Да и кроме того, мы погрешим против истины, недооценивая силу и объем исторических и интеллектуальных наблюдений самого Гегеля.
Итак, книга написана два столетия с небольшим назад, в 1807 году. Гегелю 37 лет. А за душой – не только опыт грандиозных исторических наблюдений (крушение полупатриархального «старого порядка» в континентальной Европе, а также и крушение скороспелых иллюзий по поводу тождества Революции и Разума), но и опыт грандиозных преобразований в тогдашней философской культуре.
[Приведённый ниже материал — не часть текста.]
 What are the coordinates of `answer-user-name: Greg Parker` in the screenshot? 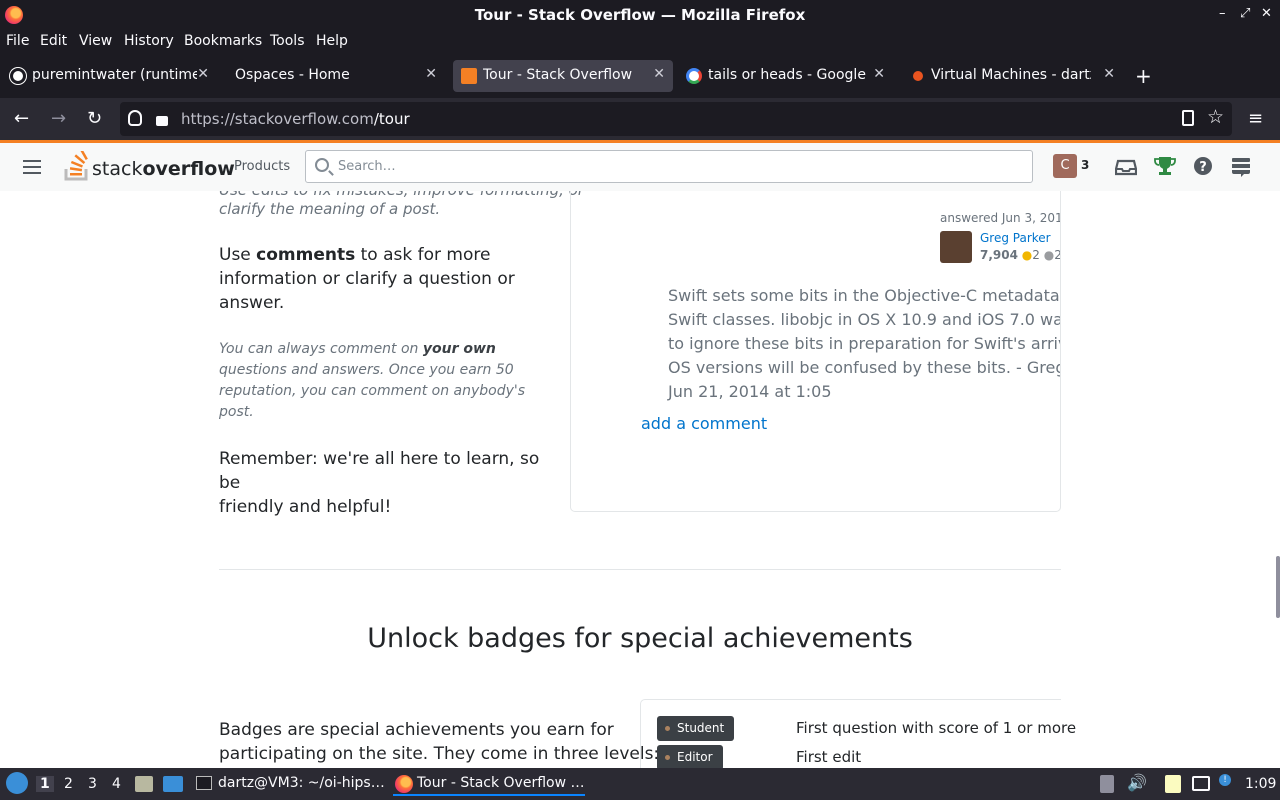 It's located at (1016, 238).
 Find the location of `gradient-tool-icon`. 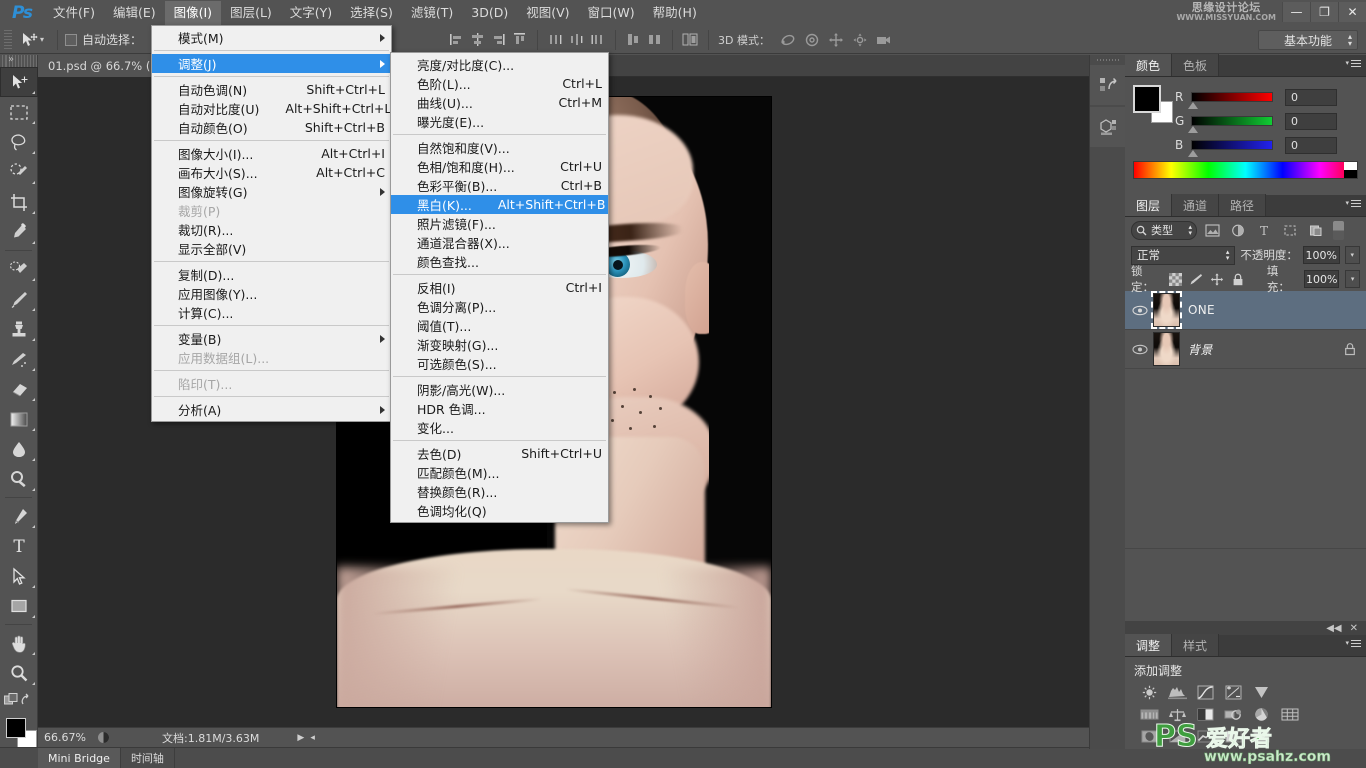

gradient-tool-icon is located at coordinates (19, 419).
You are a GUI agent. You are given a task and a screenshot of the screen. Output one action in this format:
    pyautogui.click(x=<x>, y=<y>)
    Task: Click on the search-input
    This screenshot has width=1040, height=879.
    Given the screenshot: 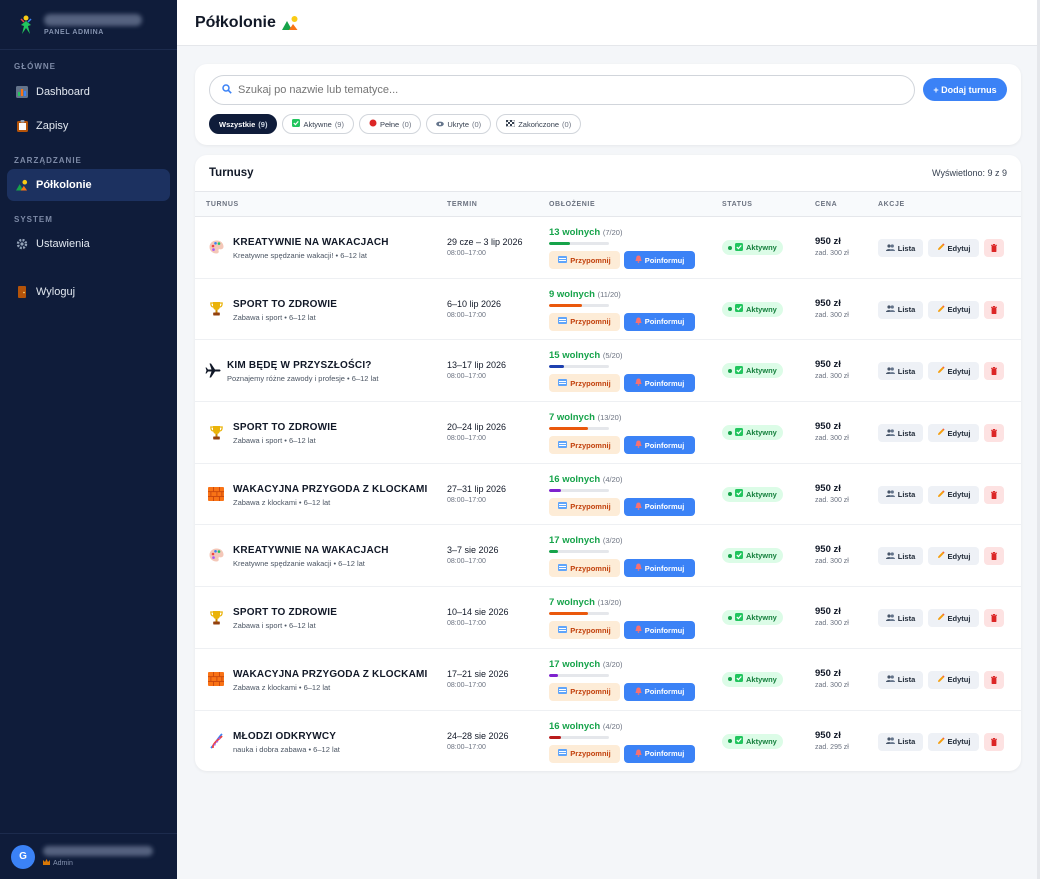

Прежде всего это интеллектуальная революция Канта, обосновавшего внутренний антиномизм и несамодостаточность и, стало быть, потребность постоянной самокоррекции и самообновления нашего мыслительного процесса.
Та же тема внутреннего антиномизма и диалектического самопреобразования ищущей самое себя человеческой мысли, – разумеется, в иных системах творческих координат – разворачивается в трудах еще двух гигантов немецкой культуры тех времен – Гёте и Бетховена[522]
.И вот в этот самый период Гегель свершает акт прочтения европейской истории, которая разворачивалась на его глазах как динамика важнейших структур человеческого духа: от погружения в эмпирические связи природного и социального порядков – до освобожденного и открытого Божеству самосознания.
Как отмечает один из современных исследователей гегелевской философии, само использование мыслителем библейского понятия Духа (Geist), – но в его особом, человеческом (стало быть, историческом и самого себя мыслящем, т. е. в конечном счете диалектическом) преломлении – противопоставляет понятие духа понятию «субстанциальности»[523]
. Последнее же означает у Гегеля погруженность человеческого существования в первичное, полуприродное бытие[524].Духовно-историческая триада
Итак, философ разворачивает перед нами триадическую схему, где история-судьба в некоторой степени подпадает закономерностям истории-духа. Это – и периоды собственно истории, и диалектические стадии духовной эволюции любого развитого в своем самосознании человека. Схема, разумеется, наводящая, эвристическая. Но – рожденная в пламени тогдашних европейских событий. Однако – событий экзистенциально пережитых и теоретически переосмысленных. И эта духовно-историческая триада примерно такова.
«Субстанциальная», или, точнее, «неопосредованная» жизнь, связанная с «утробностью», с невыделенностью личности из ее первичного коллектива, из мipa автоматических привычек, автоматически принимаемых на веру коллективных суеверий и т. д.[525]
«Образованность», «просвещение» (Bildung) – индивидуализирующая, критическая, протестная, исторически и духовно необходимая, но в существе своем отрицательная работа мысли, сознания и общества [526]
.Новый, чаемый уровень народособирания и внутренней солидарности народа. И вместе с тем – новый чаемый уровень внутреннего собирания личности. Тот уровень, который, собирая народ и личность в новых уровнях свободы, правоупорядоченности, солидарности и самосознания, обеспечивал бы предпосылки дальнейшего внутреннего роста самой личности.
Последнее, если угодно, одна из самых соблазняющих гегелевских утопий. Тем более соблазняющих, что за ней стоит, по сути дела, недосягаемая, но непреложная в истории – и тем паче нынешней истории любой из стран – проблема культурного общества и правового государства. Но об этом – опять-таки – чуть позже.
А сейчас – остановимся последовательно на этих стадиях очерченной Гегелем триаде истории-духа.
Итак,
Напрямую востоковедные материи на страницах «Феноменологии духа», по сути дела, не обсуждаются. Но проблематика этой первой стадии имеет для востоковедной мысли значение принципиальное. Для одних востокооведов, движимых универсально-прогрессистскими ведениями истории, эта историческая погруженность человеческого существования в полуприродную «субстанциальность», «неопосредованность» кровно-родственно-территориальных коллективов, – «субстанциальность», венчаемую системой абсолютной иератической власти, – выглядит не более, чем стадиально-историческим фактором. Для других, исходящих из посылок непреложного цивилизационного своеобразия восточных обществ, она остается фактором вечным и неупразднимым. А есть среди востоковедов группа ученых и мыслителей, которые, уходя от прямого решения этой дилеммы, настаивают на длительной «периферийности» или же «синтезности» восточных обществ последних двух-терх-четырех веков. И, возможно, в плане конкретных востоковедных исследований, эта позиция является одной из самых реалистичных.